◆ Texte d'étude:
####

La parole agit dans le silence

22 décembre 2024

   Au commencement était le Verbe, la Parole de Dieu. Notre foi de chrétiens et, avant nous, la foi d’Israël c’est qu’au commencement, la Parole de Dieu a créé le monde. Le Verbe a agi en silence préparant pour l’homme un monde où il puisse vivre. Le Verbe engendre la vie et la vie illumine nos routes. La parole ne fait pas de bruit et nous croyons souvent qu’elle n’existe pas parce qu’elle ne fait pas de bruit. Les arbres font-ils du bruit quand ils poussent ? Fait-il du bruit le rejeton qui pousse sur le tronc de Jessé. « Comme la pluie et la neige descendent des cieux et n’y remontent pas sans avoir arrosé la terre, l’avoir fécondée et fait germer, pour qu’elle donne la semence au semeur et le pain comestible, de même la parole qui sort de ma bouche ne me revient pas sans résultat, sans avoir fait ce que je voulais et réussi sa mission  » (Is. 55,10-11). Pendant des siècles, la vie émergeait et elle était signe du Verbe, jusque dans le sein de Marie. Patiente, la parole a agit dans le silence et par la voix des prophètes. Le Verbe que nous fêtons à Noël sortira lui-même du silence après trente ans à Nazareth pour rencontrer l’homme.

####

◆ Données fournies:

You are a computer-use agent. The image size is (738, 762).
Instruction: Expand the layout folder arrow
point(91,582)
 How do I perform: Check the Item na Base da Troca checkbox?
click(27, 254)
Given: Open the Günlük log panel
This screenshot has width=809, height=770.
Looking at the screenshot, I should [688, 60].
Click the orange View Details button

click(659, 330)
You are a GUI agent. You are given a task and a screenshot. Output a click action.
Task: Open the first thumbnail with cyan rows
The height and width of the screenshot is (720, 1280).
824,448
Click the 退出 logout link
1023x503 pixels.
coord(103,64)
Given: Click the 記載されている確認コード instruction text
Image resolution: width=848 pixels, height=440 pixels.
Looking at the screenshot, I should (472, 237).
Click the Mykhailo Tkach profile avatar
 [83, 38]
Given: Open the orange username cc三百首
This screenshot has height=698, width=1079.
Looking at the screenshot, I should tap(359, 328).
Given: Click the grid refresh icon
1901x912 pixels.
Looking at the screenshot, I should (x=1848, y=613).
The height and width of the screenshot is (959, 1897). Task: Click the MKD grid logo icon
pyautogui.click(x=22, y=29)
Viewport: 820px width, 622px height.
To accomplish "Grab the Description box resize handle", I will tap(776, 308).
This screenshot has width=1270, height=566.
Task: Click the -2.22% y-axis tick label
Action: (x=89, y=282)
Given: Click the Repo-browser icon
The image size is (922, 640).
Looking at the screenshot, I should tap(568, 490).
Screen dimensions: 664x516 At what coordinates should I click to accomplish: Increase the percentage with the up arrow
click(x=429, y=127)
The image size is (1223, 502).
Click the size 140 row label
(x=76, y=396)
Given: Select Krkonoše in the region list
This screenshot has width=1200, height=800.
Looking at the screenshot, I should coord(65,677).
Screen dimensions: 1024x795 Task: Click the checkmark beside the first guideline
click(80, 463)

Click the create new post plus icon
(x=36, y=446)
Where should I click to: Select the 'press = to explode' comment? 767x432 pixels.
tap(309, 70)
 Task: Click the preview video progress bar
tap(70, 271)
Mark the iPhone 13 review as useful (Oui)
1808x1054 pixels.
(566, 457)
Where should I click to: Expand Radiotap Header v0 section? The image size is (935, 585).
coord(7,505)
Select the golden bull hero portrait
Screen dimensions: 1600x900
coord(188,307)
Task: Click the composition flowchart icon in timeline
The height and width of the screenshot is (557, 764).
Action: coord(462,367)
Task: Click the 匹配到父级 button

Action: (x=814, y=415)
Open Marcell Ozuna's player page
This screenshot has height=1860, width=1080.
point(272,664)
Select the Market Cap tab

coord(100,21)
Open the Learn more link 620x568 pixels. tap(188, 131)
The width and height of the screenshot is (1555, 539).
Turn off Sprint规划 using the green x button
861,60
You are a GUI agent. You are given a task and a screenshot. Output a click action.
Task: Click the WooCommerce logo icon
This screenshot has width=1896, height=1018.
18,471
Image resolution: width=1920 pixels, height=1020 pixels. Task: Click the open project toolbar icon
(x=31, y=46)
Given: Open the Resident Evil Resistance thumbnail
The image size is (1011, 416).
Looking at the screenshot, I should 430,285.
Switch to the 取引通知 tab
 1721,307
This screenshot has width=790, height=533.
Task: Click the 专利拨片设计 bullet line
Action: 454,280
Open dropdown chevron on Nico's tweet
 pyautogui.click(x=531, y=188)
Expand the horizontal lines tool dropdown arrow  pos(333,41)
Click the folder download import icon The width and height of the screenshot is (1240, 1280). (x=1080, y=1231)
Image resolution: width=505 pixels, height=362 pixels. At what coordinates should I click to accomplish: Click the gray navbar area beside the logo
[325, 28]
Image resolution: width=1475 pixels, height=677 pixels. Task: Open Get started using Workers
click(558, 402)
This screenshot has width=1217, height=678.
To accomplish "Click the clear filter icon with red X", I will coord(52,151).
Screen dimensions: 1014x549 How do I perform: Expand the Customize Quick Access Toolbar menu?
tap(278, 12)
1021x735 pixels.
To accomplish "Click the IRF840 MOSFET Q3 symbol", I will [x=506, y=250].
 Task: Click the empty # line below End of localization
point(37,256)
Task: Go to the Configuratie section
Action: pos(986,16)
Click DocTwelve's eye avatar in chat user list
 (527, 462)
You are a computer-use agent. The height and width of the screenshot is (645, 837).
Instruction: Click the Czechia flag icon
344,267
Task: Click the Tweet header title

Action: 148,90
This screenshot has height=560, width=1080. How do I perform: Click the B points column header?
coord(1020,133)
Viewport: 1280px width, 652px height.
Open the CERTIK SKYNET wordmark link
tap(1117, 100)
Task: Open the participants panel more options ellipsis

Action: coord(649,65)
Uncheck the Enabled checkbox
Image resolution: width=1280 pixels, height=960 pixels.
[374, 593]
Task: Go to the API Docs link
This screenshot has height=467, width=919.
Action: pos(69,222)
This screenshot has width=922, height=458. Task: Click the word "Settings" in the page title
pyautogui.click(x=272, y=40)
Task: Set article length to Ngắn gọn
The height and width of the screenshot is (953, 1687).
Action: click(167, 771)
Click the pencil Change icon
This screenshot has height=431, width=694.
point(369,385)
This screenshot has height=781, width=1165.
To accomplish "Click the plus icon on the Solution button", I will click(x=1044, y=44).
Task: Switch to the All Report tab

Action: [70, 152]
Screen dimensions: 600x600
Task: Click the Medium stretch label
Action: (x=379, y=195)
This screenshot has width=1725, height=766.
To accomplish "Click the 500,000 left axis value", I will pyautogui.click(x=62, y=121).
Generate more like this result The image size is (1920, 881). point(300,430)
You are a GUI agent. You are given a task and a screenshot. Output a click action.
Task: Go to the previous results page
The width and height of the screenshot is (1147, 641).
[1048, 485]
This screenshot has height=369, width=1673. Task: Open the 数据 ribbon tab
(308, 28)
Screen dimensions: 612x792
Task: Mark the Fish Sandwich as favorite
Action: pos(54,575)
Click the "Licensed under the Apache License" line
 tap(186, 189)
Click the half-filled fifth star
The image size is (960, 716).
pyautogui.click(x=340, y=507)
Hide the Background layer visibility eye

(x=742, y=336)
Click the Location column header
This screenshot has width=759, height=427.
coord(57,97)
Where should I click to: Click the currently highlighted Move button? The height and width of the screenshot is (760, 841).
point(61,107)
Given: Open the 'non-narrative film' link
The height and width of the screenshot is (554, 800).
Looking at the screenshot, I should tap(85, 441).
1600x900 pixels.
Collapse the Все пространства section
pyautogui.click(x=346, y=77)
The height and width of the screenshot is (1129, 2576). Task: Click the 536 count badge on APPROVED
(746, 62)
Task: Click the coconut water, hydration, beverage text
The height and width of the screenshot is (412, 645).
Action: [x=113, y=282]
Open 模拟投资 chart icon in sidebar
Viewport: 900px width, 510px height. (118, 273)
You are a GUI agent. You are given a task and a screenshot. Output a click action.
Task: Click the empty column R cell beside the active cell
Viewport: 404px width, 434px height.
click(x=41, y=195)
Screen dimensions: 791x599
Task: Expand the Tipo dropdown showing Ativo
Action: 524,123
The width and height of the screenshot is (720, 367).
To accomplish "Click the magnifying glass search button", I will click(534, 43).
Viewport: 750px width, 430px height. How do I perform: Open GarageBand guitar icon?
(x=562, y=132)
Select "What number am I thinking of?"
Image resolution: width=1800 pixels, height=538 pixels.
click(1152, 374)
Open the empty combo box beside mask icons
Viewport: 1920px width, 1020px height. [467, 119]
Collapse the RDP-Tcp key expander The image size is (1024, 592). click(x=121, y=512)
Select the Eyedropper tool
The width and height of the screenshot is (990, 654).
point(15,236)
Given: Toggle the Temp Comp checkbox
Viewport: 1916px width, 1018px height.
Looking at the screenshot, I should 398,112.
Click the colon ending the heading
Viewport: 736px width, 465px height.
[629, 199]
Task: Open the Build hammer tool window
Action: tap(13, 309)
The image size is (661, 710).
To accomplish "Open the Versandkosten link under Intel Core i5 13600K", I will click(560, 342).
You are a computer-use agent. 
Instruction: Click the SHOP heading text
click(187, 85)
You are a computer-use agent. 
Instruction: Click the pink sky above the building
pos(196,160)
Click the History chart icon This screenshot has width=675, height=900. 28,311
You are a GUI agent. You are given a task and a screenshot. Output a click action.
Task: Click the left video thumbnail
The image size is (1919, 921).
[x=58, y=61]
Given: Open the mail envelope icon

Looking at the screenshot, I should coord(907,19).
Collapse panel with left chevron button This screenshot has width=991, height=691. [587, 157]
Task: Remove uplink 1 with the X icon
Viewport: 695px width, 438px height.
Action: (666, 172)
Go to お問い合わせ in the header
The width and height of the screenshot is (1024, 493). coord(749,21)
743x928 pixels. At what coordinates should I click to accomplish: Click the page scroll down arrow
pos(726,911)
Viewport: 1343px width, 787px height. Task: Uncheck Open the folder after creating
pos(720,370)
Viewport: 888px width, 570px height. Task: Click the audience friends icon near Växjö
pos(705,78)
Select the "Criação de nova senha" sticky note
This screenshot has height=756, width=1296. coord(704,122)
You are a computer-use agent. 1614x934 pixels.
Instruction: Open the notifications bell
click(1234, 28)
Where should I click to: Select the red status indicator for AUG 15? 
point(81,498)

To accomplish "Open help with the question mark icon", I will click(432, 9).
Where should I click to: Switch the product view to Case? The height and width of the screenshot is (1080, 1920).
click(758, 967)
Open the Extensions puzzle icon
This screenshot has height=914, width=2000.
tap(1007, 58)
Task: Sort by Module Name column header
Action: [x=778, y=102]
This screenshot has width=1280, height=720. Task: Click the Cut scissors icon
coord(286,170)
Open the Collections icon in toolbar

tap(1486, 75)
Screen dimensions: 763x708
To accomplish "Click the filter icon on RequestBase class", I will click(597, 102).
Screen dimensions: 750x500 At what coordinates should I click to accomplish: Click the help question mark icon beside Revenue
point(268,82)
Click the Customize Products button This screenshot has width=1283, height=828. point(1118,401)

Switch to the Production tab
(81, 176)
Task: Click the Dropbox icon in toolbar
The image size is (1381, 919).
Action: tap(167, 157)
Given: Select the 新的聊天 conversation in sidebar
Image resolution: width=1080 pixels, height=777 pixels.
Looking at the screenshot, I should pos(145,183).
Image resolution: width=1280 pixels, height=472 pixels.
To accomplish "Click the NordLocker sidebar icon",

####

◆ Objectif de l'exercice:
Pour chacun des énoncés 1., 2. et 3. ci-dessous, indiquez par oui ou non s'il concorde avec le texte sur la Parole de Dieu, puis citez textuellement les mots du texte qui tranchent.
1. Le Verbe a agi en silence.
2. Le texte affirme que la parole fait beaucoup de bruit.
3. Le Verbe sortira du silence après trente ans à Nazareth.

◆ Résultat attendu:
1. Oui : « Le Verbe a agi en silence préparant pour l’homme un monde où il puisse vivre. »
2. Non : « La parole ne fait pas de bruit »
3. Oui : « Le Verbe que nous fêtons à Noël sortira lui-même du silence après trente ans à Nazareth pour rencontrer l’homme. »